+++ BLOC DE TEXTE +++

Trudy Agar: La notion de contreviolence créative dans l'autobiographie postcoloniale franco-algérienne : paroles d’identité et de résistance chez Assia Djebar, Malika Mokeddem et Nina Bouraoui. Thèse en co-tutelle, sous la double direction de Charles Bonn (Université Paris 13) et Raylène Ramsay (Université d'Auckland, Nouvelle Zélande), soutenue le 29 mars 2004.

 

Je me réjouis d’abord de voir ce travail enfin parvenu à soutenance, l’extrême exigence de la candidate lui ayant fait demander plusieurs prolongations au temps habituel de préparation d’une thèse. Mais cette exigence montre ici son résultat : cette thèse est absolument remarquable, tant par l’actualité de sa problématique comme du corpus choisi, que par la grande maîtrise théorique dont elle fait preuve, ou encore par la précision de ses analyses d’œuvres et l’excellence de sa langue ou de la présentation de l’ensemble.

+++

__TRAVAIL DEMANDÉ__:
A - Répondez aux questions suivantes d'après le bloc de texte.
(i) À quelle date la thèse a-t-elle été soutenue ?
(ii) À quelle université Raylène Ramsay est-elle rattachée ?
(iii) Qu'est-ce que son extrême exigence a conduit la candidate à demander ?
B - Recopiez le passage du bloc de texte qui va de « Trudy Agar: La » à « 29 mars 2004. », en substituant « cotutelle » à « co-tutelle ».

+++ DONNÉES FOURNIES +++

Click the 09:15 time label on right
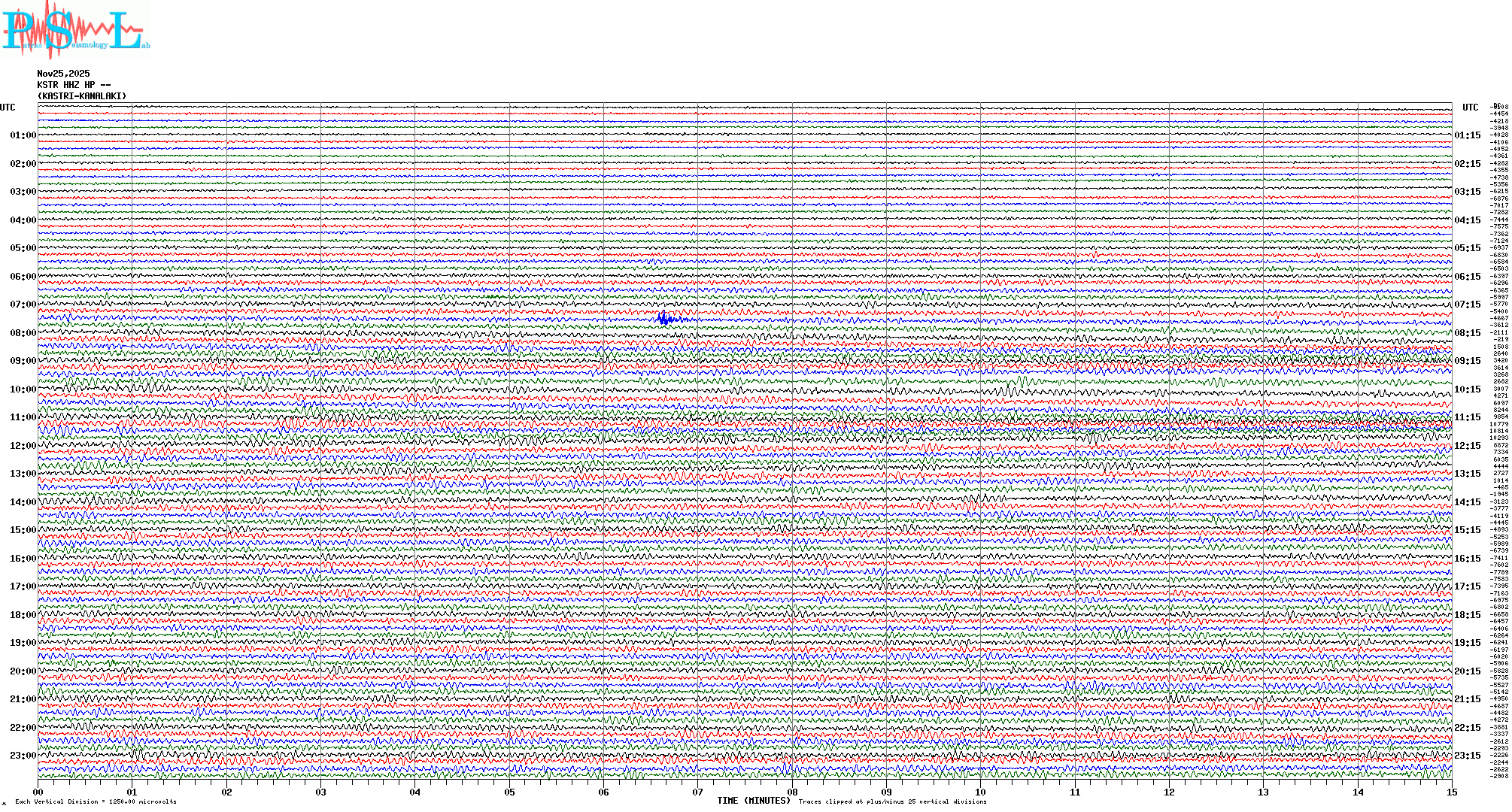 click(1467, 361)
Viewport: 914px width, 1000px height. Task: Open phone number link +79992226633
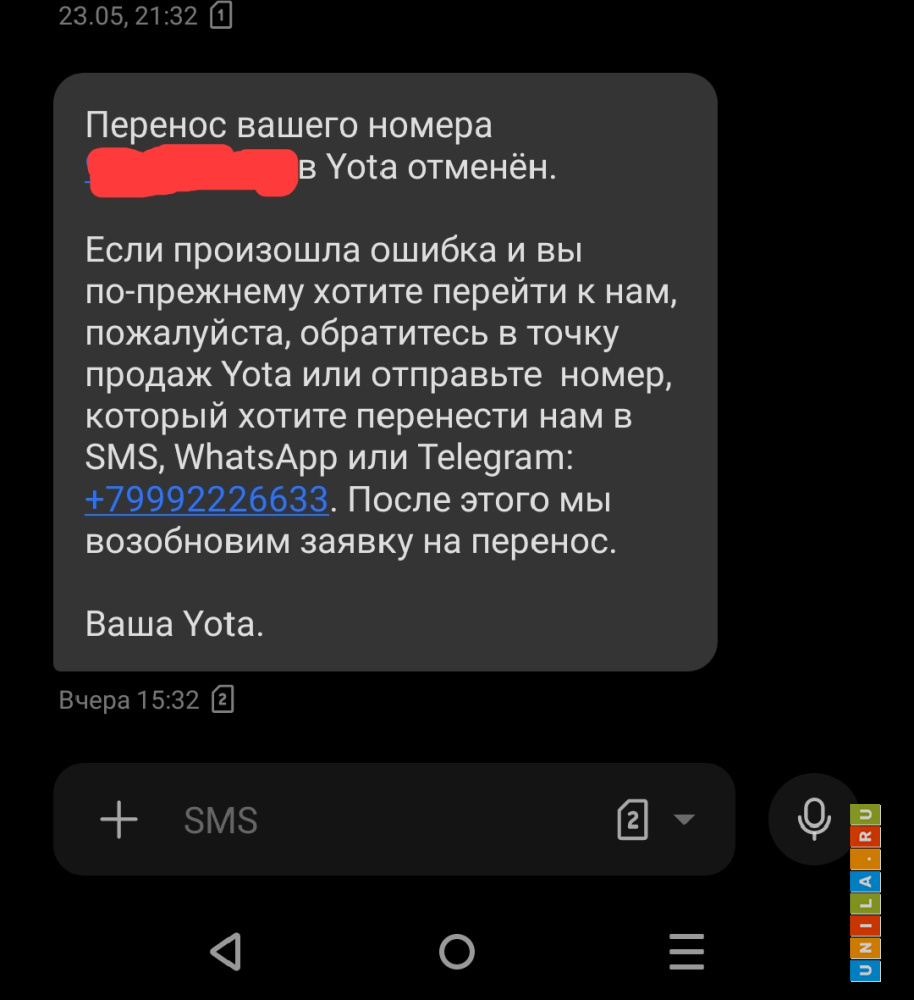[207, 499]

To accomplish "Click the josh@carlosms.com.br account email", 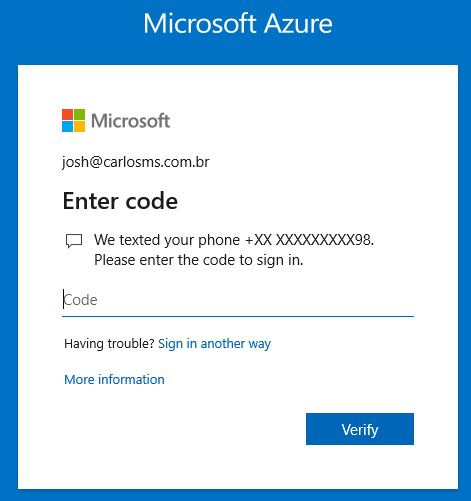I will click(136, 162).
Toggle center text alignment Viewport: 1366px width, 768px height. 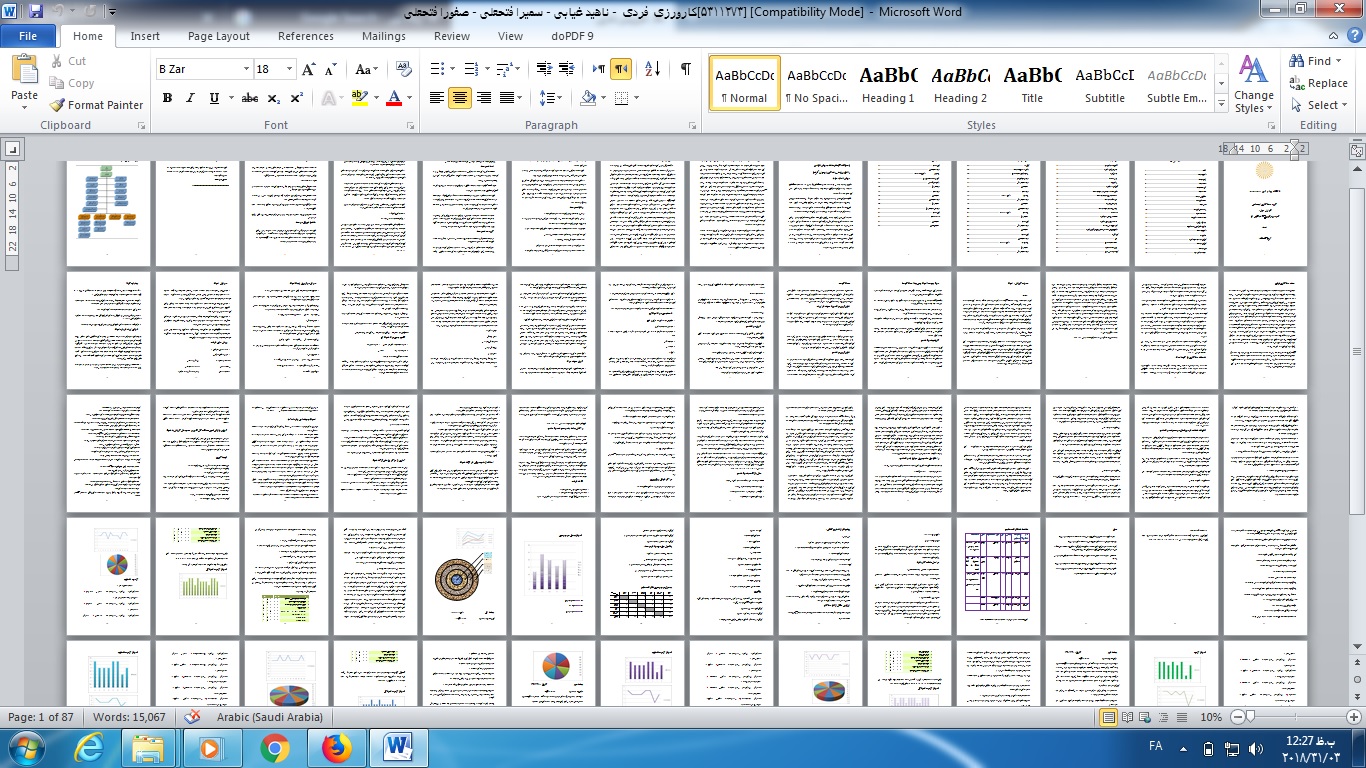pyautogui.click(x=460, y=98)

+++

__ENSEMBLE DES RÉPONSES__:
A -
(i) Le 29 mars 2004.
(ii) À l'Université d'Auckland, en Nouvelle Zélande.
(iii) Plusieurs prolongations au temps habituel de préparation d'une thèse.

B -
Trudy Agar: La notion de contreviolence créative dans l'autobiographie postcoloniale franco-algérienne : paroles d’identité et de résistance chez Assia Djebar, Malika Mokeddem et Nina Bouraoui. Thèse en cotutelle, sous la double direction de Charles Bonn (Université Paris 13) et Raylène Ramsay (Université d'Auckland, Nouvelle Zélande), soutenue le 29 mars 2004.